▶ [Document section]

TuS Erndtebrück
- Full name: Turn- und Sportverein Erndtebrück 1895 e.V.
- Founded: 1895; 130 years ago
- League: Oberliga Westfalen (V)
- 2017–18: Regionalliga West (IV), 17th (relegated)
- Website: http://www.xn--tus-erndtebrck-rsb.de/
| Home colours | Away colours |

= TuS Erndtebrück =

Association football club in Germany

TuS Erndtebrück is a German association football club from the town of Erndtebrück, Siegen-Wittgenstein. The club was established in 1895 as the gymnastics club Turnverein Erndtebrück. Today, TuS has a dozen other sports departments in addition to its football side.

▶ [Exercises to complete]
[1] According to the football club profile, in which league does TuS Erndtebrück currently play?
[2] Render this sentence from the football club profile in Spanish: "Today, TuS has a dozen other sports departments in addition to its football side."
[3] Carry the football club profile forward from its last sentence.
The rows that come next have no connection to the football club profile.

▶ [Listing]
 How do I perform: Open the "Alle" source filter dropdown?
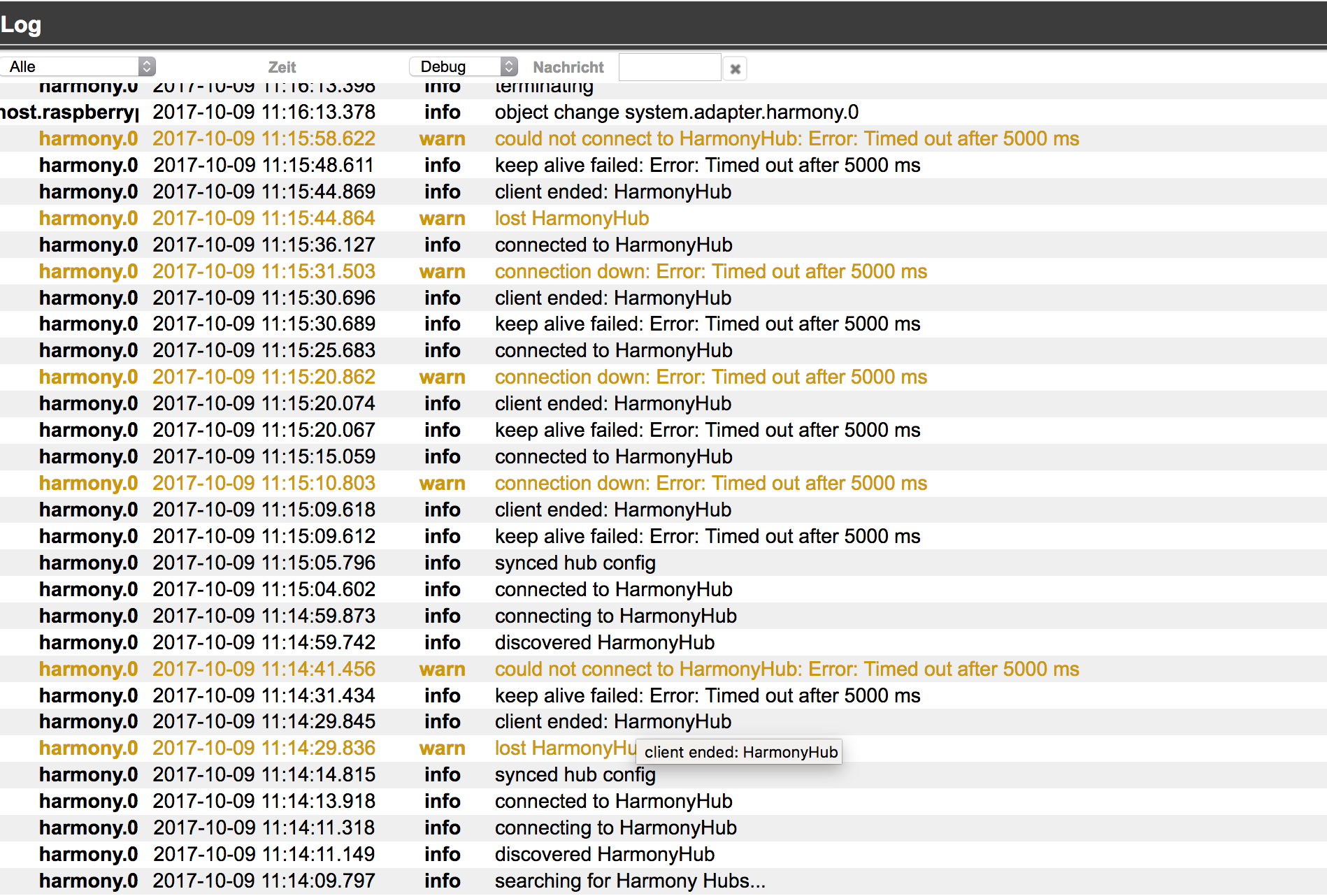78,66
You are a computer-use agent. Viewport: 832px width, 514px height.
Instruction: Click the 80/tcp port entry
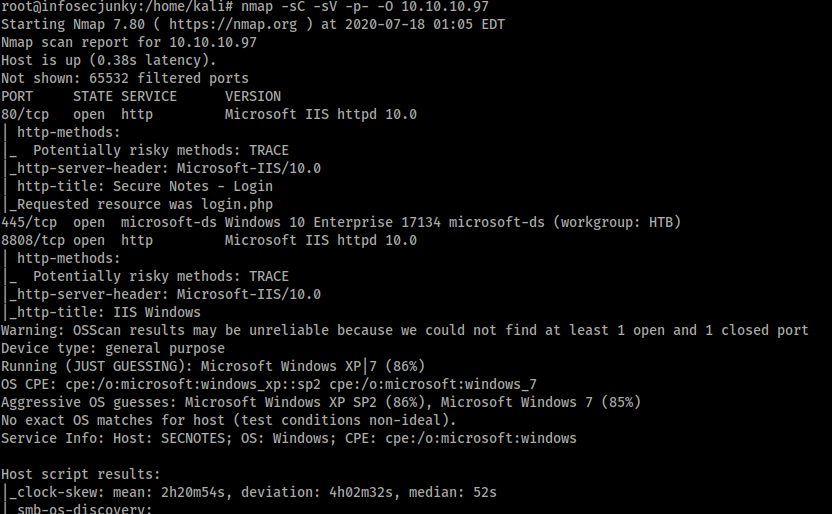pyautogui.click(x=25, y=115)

▶ [Task-by-task answers]
[1] Oberliga Westfalen (V)

[2] Hoy en día, el TuS cuenta con una docena de otras secciones deportivas además de su equipo de fútbol.

[3]
==History==
TuS was originally established with departments for gymnastics and athletics and grew in 1897 to include a newly formed marching band. After merging with VfB Erndtebrück in 1921, the club was renamed Turn- und Sportverein Erndtebrück and formed a football department at that time. In 1953, swimming and winter sports departments were formed, with the skiers becoming quite successful. Other sports were added over the years, including bowling (1963), martial arts (1988), Taekwondo (1992), and jiu-jitsu (2003).

The footballers first came to note with their promotion to the Verbandsliga Westfalen (VI) in 2000. They narrowly missed advancing to the Landesliga when they lost a playoff match to SV Hohenlimburg in a shootout. They finished third in 2007–08 and as runners-up behind SpVgg Erkenschwick in 2009–10 before finally capturing the league title in 2011 to advance to the NRW-Liga (V). That same season, the second team side captured the Bezirksliga title to advance to Landesliga play, and beat Sportfreunde Siegen to win the Kreispokal. Since 2012 the club played in the tier five Oberliga Westfalen, where it won a league championship in 2015 and earned promotion to the Regionalliga West for a season before being relegated again.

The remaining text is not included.